29 October 2007
True Colors By Glenn Carpenter: An Analysis
I began my search in the fine and performing arts building at Moraine Valley Community College. I’m a very politically active person so this piece caught my eye instantly because of the way it portrays the capital building. It seems so ominous and instantly instills fear into the viewer, something I think needs to be felt when the subject of our current administration is brought up.
There were positive and negatives to choosing a piece of art at school. I love the fact that it’s a large print that I could get up close to and evaluate thoroughly without having to worry that details might be missing, such as you find when researching artwork online. I could see all colors, details, and textures just as the artist intended them to look. I did not like however that information on the artist was so scarce. When I look at a piece of art I also like to be able to look up information that may help me realize the motivation the artist had and the vision he wished to carry across.
Despite the various works of art on campus I decided to stick with this piece of art because it jumped out at me more so than any other piece I’ve seen on campus, as a photographer I think I better understand what goes into making a work better than I’d understand a painting.

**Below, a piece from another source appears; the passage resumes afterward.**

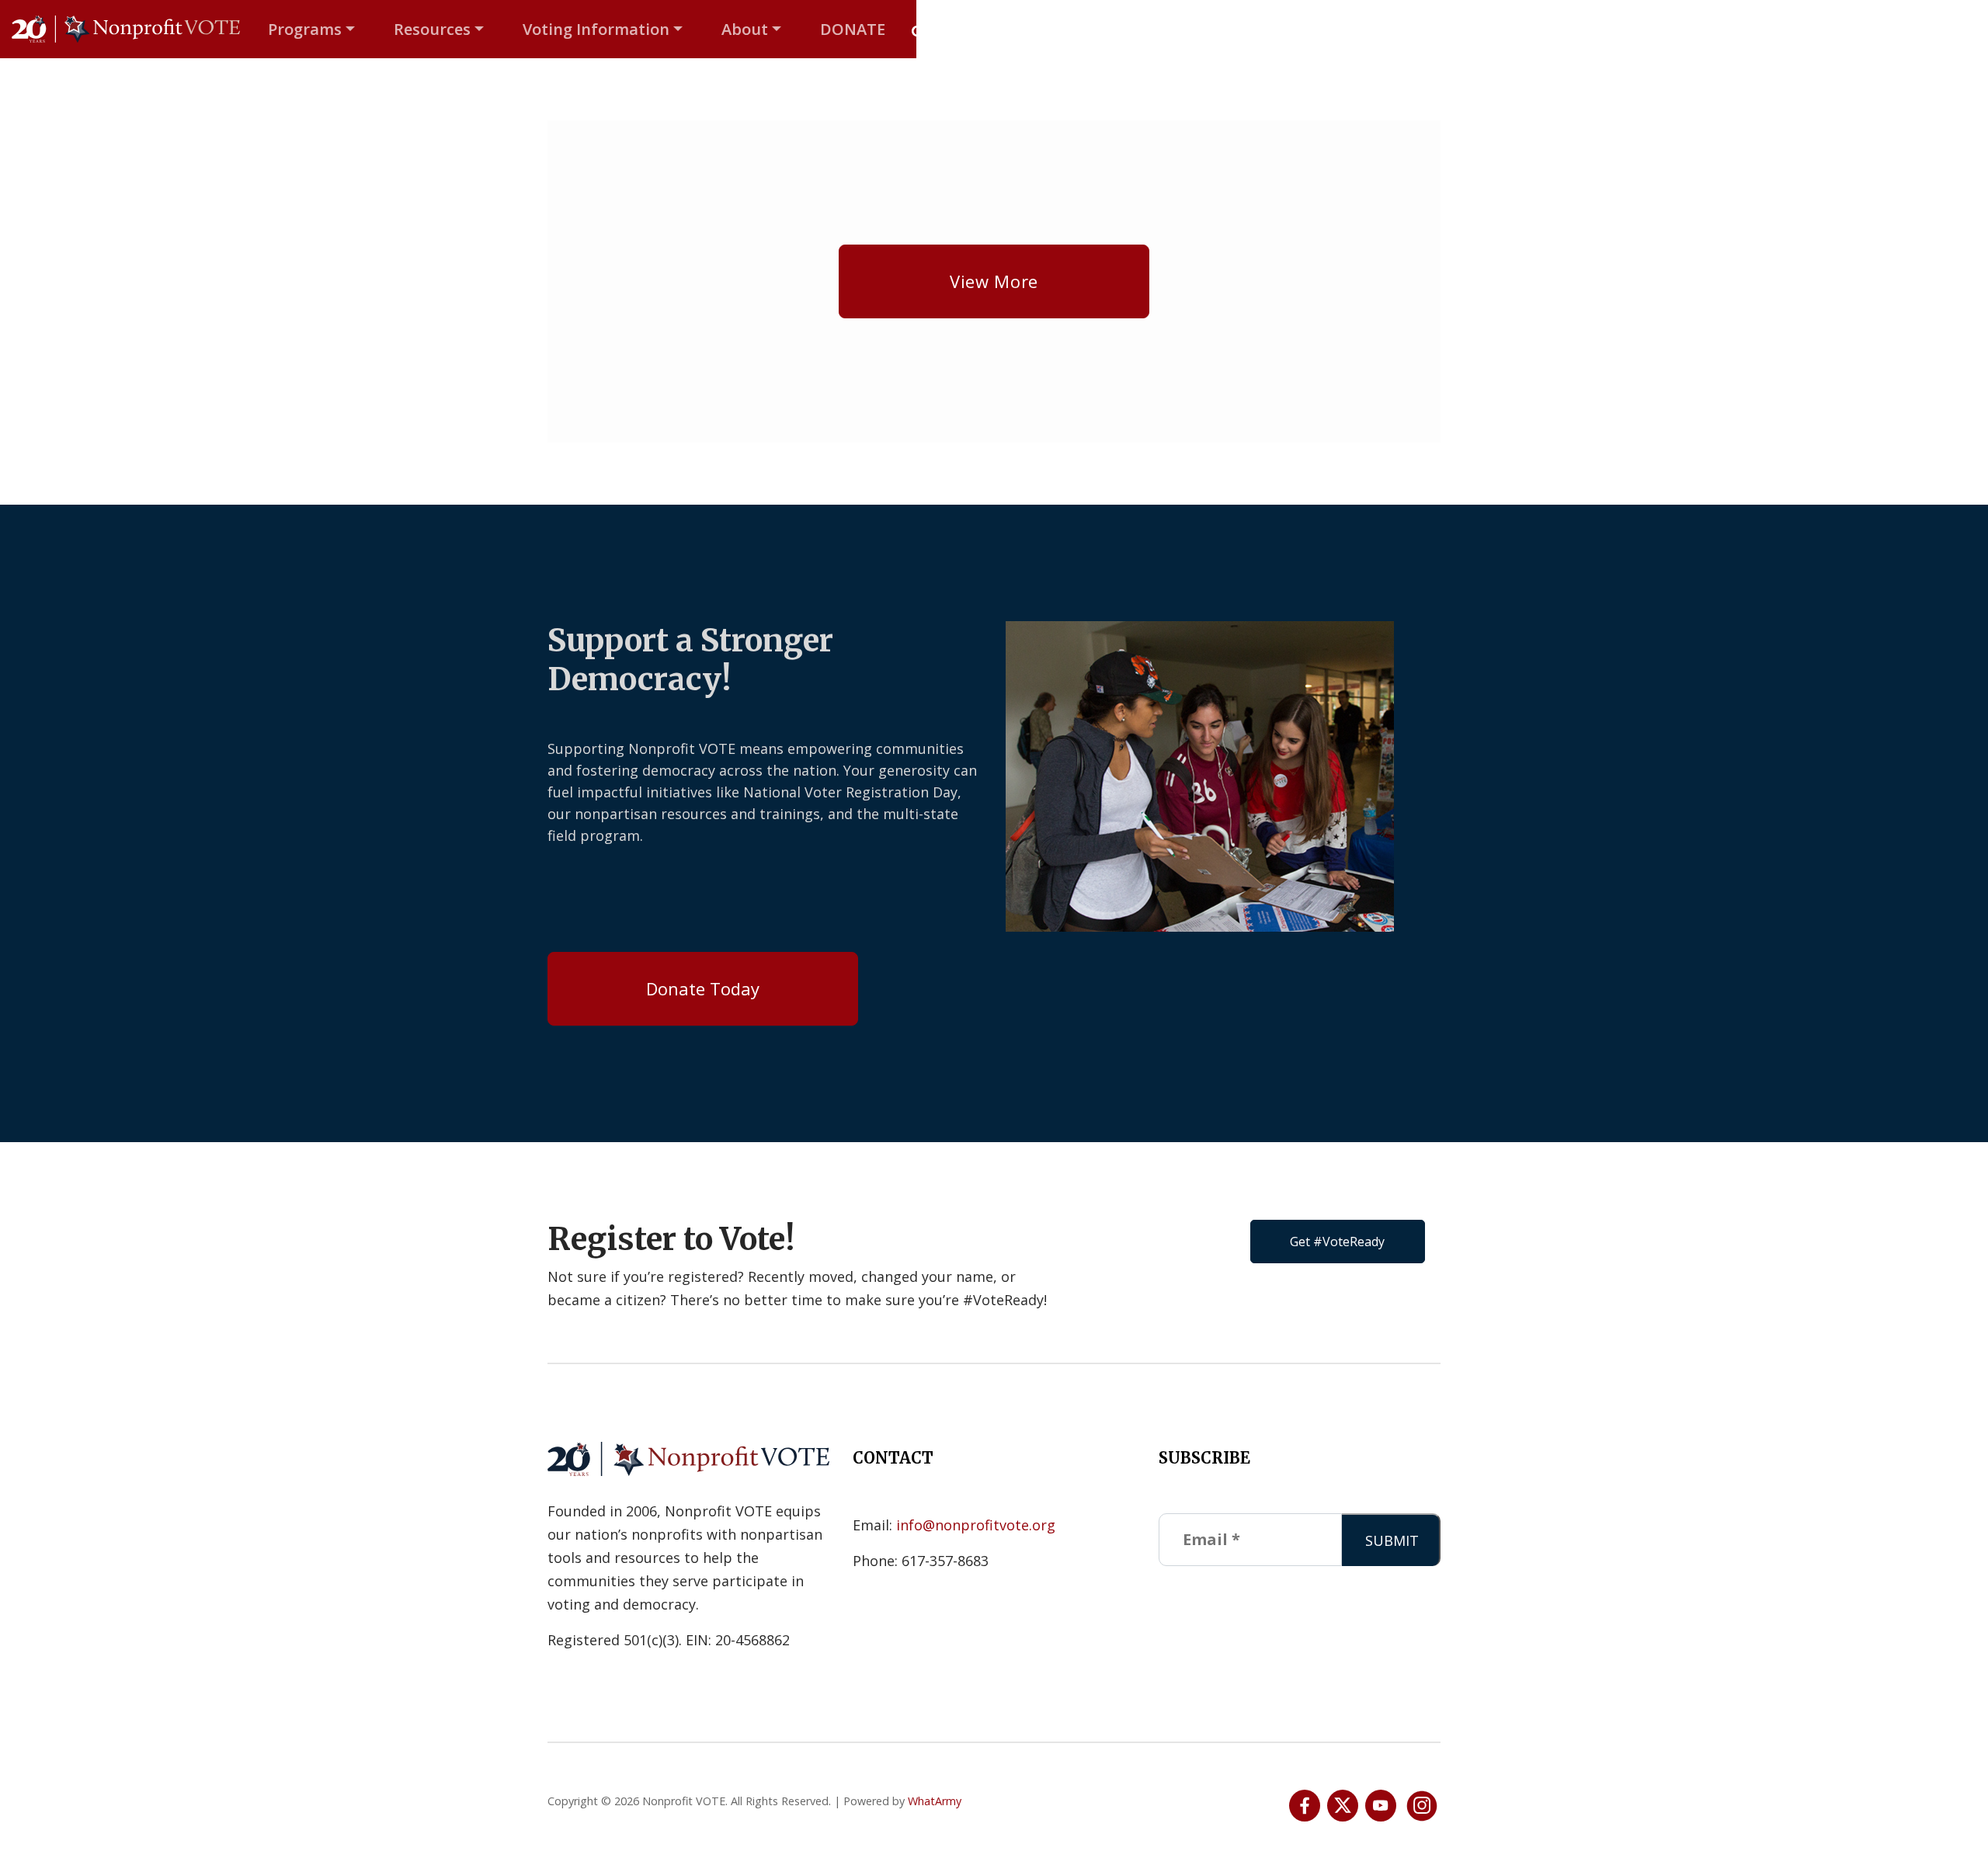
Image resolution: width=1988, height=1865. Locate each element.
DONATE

True Colors is really a great piece that speaks a lot about what the artist thinks about our government which makes it a representative piece. He uses a place that we recognize, the capital building, and puts it in new light. The fact that the capital building is in completely black, a color that often represents evil and darkness gives the piece an overall feeling of not only distain but fear. The artist achieves this look by using a technique called backlighting. Backlighting is when the subject you’re focusing on is directly in front of your direct light source, the product is a silhouette form that can be very powerful when used correctly, such as here. The artist does a great job of capturing this without over exposing the clouds. They add not only great texture to the piece but also their colors help to reinforce the seemingly menacing feeling consistent with the piece. This work also portrays a great example of linear perspective. The trees in the foreground help lead our eye back to the capital building reestablishing it as the focal point of the image.